First, we’ll talk about the notable men:

Frank: He’s got that Seth Cohen cute-geek thing going on, and it works for him. That said, he’s definitely trying really hard. Climbing out through the sunroof of the limo? Declaring ‘We’re getting married!’ in his intro video? This one may be coming on a little strong. Still, we found him endearing, if a little bit overwhelming. Also, he lives with his parents ... while he chases his dream of being a screenwriter. Maybe it’s the L.A. cynic in me, but I think this dude needs a real job and a reality check. Rose status: YES.

Jay: He’s a lawyer from a whole family of lawyers, and he says ‘the family that sues together stays together.’ I definitely hate him already. Luckily ... Ali doesn’t dig him either. Rose status: NO.

Phil: I love Phil! He discusses the tragic death of his 22-year-old brother and how it inspired him to ... do a reality TV show.

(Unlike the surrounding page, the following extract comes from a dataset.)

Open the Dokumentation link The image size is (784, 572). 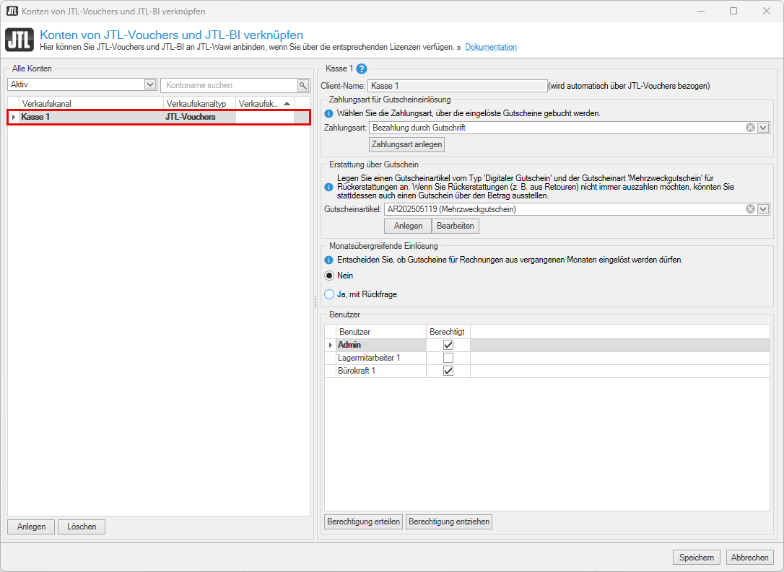tap(490, 47)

OK, maybe it’s cheesy, but he’s really good-looking, so I forgive him. He kind of looks like Jake Pavelka, minus the spray-tan and the nervous laughter. Unfortunately, he fails to make an impression on Ali. (Really, Ali?) Rose status: NO.

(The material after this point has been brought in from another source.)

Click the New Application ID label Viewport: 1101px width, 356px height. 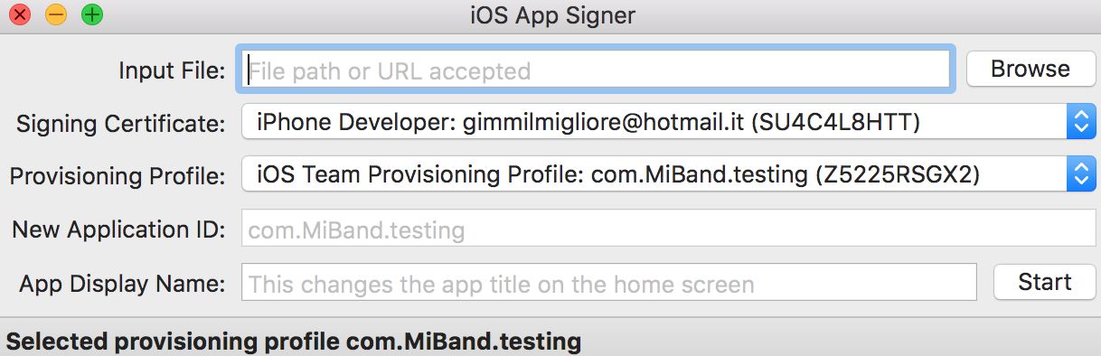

Craig M: Remember that striped chewing gum from when you were a kid? It had all these colored zebra-stripes, and you could use the wrapper as a temporary tattoo? This guy was wearing that gum as a tie. He also had a hot-pink pocket square and his hair added four inches to his height. Hopefully this guy won’t last long, because he gives me the uh-oh feeling. Rose status: YES.

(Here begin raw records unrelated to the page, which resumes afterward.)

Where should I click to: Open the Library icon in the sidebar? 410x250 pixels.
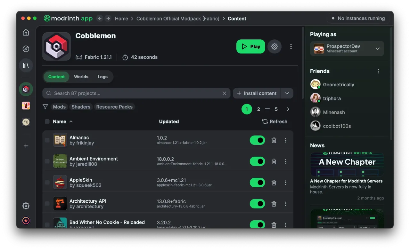click(x=26, y=66)
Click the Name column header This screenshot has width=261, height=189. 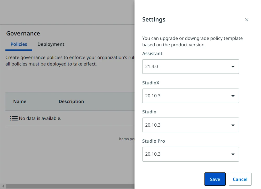tap(20, 101)
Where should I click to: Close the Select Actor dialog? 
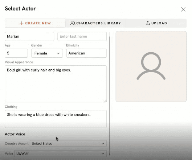183,9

Kyle: When a guy’s occupation is listed as ‘outdoorsman,’ alarm bells should ring. This man’s house in Colorado is full of things he’s killed. He goes ice fishing for fun. We’re not sure he’s entirely evolved, but he definitely has the hunting-and-gathering thing down. It’s like they stuck the GEICO caveman in a goldenrod shirt and a salmon tie. Rose status: NO.

Rated R: Rated R’s real name is Justin, but we’re definitely going to refer to him only as Rated R from here on out. Rated R is a professional ‘entertainment wrestler,’ and the closest thing to a guido you can find in Toronto. He fake-wrestles, but he’s got a real broken ankle. The rest of the guys hate him. They call him ‘Rated Bad’ and ‘Rated Dishonest’ because they’re Rated Original. Rose status: YES.

Chris L: Chris is a New York City math teacher who moved back to Cape Cod to take care of his mother in the last year and a half of her life. He still lives on the Cape with his dad, and this is one case in which we can forgive a guy for living with the parents. He’s just so hot. And he has dogs. And he lives on the Cape! We also liked that he avoided discussing his mother’s death on his first date with Ali. The sob story can wait until Episode 2. Rose status: YES.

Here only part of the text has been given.